The U.S. Department of Commerce just published the report: “Digital Nation: 21st Century America’s Progress Toward Universal Broadband Internet Access”.
The report confirms that at the end of the first decade of the 21st Century, too many Americans still rely on slow, narrowband Internet access or do not use the Internet at all. “Despite the growing importance of the Internet in everyday life, over 30 percent of households and 35 percent of persons do not use the Internet at home, and 30 percent of all persons do not use the Internet at all”, said the report.
43,08% of Hispanics use a broadband (39.74%) or dial up connection (2.98%) at home, while 49.31% uses the internet either at home or anywhere.

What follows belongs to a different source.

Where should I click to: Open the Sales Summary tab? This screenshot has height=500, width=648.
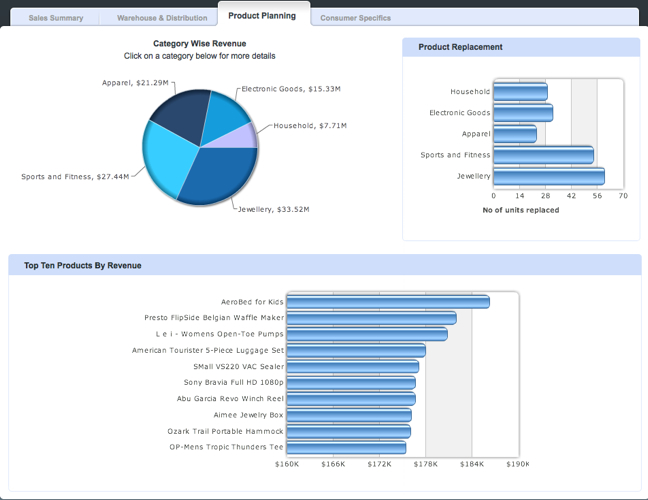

The percentage of Hispanics who do not have Internet access lies at 50.69% in comparison with a 25.68% ratio for White Non Hispanic.
The data also reveals that demographic disparities among groups have persisted over time. Persons with high income, who are younger, Asians and Whites, the more highly-educated, married couples, and the employed tend to have higher rates of broadband use at home. Conversely, persons with low incomes, seniors, minorities, the less-educated, non-family households, and the non-employed tend to lag behind other groups in home broadband use.
If we want to look at the positive side of the issue, the growing rate is our variable. In October 2009, according to the Census Current Population Survey data, 63.5 percent (75.8 million) of U.S. households used a high-speed Internet – “broadband” – service. This represented a 25 percent increase from just two years earlier (50.8 percent in October 2007).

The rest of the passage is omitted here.